ECLI:NL:GHAMS:2004:AP2874
Gerechtshof Amsterdam
- Eerste aanleg - enkelvoudig
- M. Beukers-van Dooren
- Rechtspraak.nl
Onrechtmatige boete opgelegd aan overledene; kostenvergoeding voor bezwaarfase
In deze zaak, behandeld door het Gerechtshof Amsterdam op 4 mei 2004, gaat het om een beroep van de erven van mevrouw X tegen de beslissing van de inspecteur van de Belastingdienst inzake een boetebeschikking. Mevrouw X is op 5 maart 2003 overleden, en de inspecteur had op 4 april 2003 een aanslag in de inkomstenbelasting/premie volksverzekeringen opgelegd, inclusief een verzuimboete van € 340. De gemachtigde van de erven heeft bezwaar aangetekend, maar in dit bezwaar werd het overlijden van mevrouw X niet vermeld. De inspecteur heeft de boete later tot nihil verminderd, maar het bezwaar en het verzoek om kostenvergoeding werden afgewezen.
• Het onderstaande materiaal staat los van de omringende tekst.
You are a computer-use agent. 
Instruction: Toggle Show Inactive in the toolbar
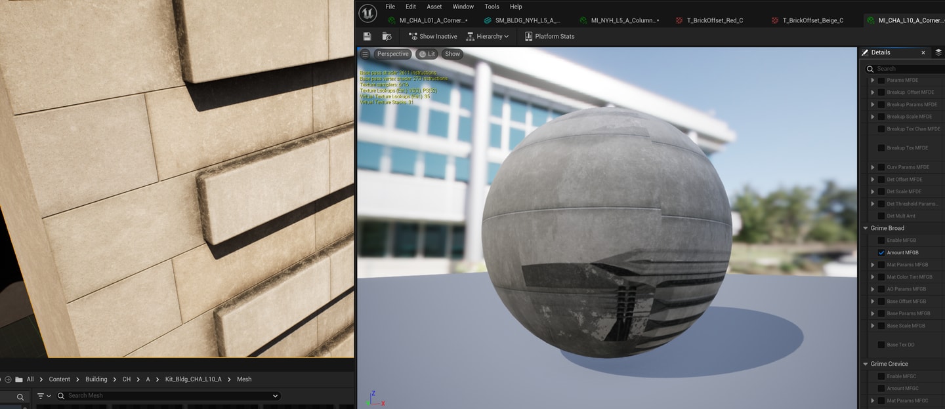432,37
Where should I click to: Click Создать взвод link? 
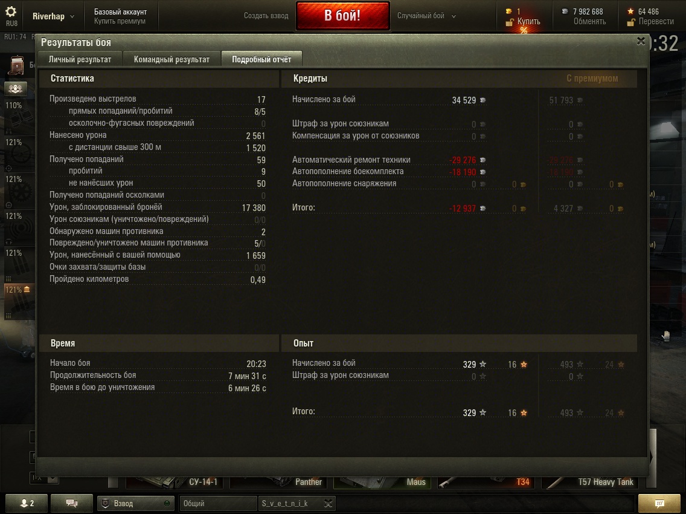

Het Hof oordeelt dat de inspecteur onrechtmatig heeft gehandeld door een boete op te leggen, terwijl hij op de hoogte was van het overlijden van mevrouw X. De herroeping van de boetebeschikking is het gevolg van deze onrechtmatigheid. Het Hof stelt vast dat de kosten van de bezwaarprocedure vergoed moeten worden, omdat de onrechtmatigheid is hersteld na het indienen van het bezwaar. De inspecteur had niet aannemelijk gemaakt dat hij de vermindering van de boete voorafgaand aan het bezwaar had bekendgemaakt.
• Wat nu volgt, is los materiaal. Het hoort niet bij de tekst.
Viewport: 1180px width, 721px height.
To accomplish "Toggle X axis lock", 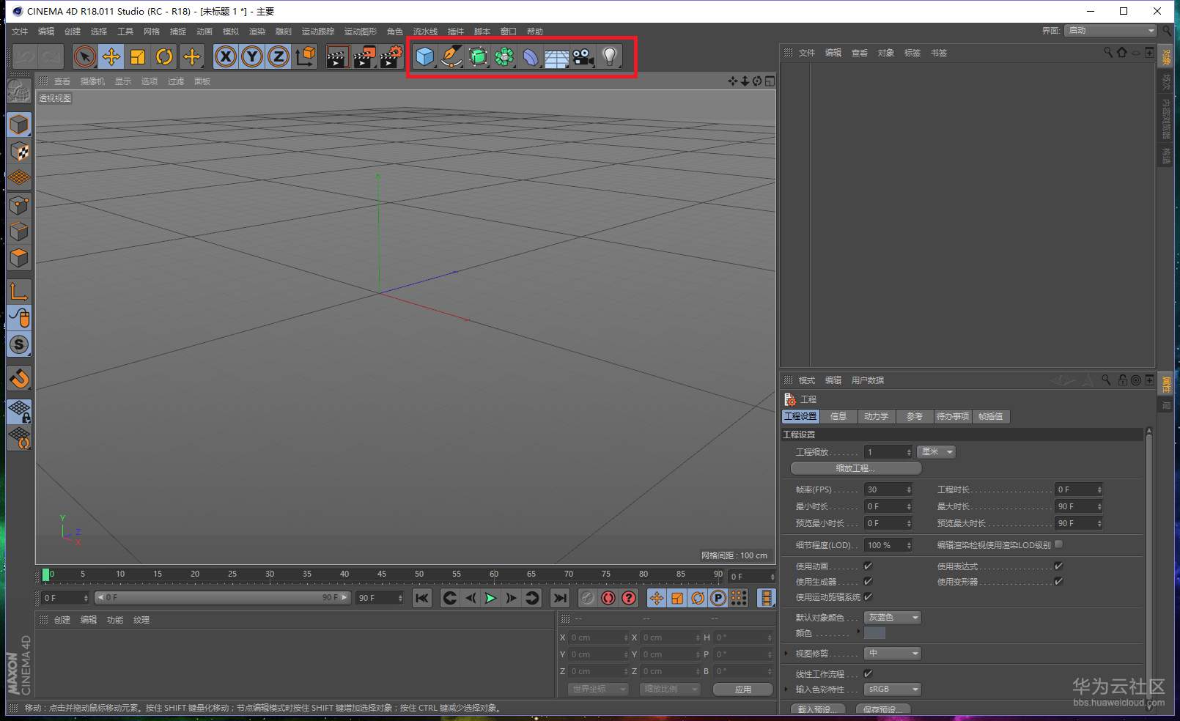I will click(x=226, y=56).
Het Hof komt tot de conclusie dat de gemaakte kosten voor de bezwaarprocedure, die door de gemachtigde zijn ingediend, in aanmerking komen voor vergoeding. De waarde per punt in boetezaken is vastgesteld op € 322, en het Hof kent een vergoeding toe van € 40,25 voor de kosten van de bezwaarprocedure en € 80,50 voor de proceskosten. De inspecteur wordt veroordeeld tot betaling van deze bedragen aan de erven van mevrouw X, evenals de terugbetaling van het griffierecht van € 31. De uitspraak benadrukt de noodzaak voor de Belastingdienst om zorgvuldig om te gaan met gevallen waarin belanghebbenden zijn overleden.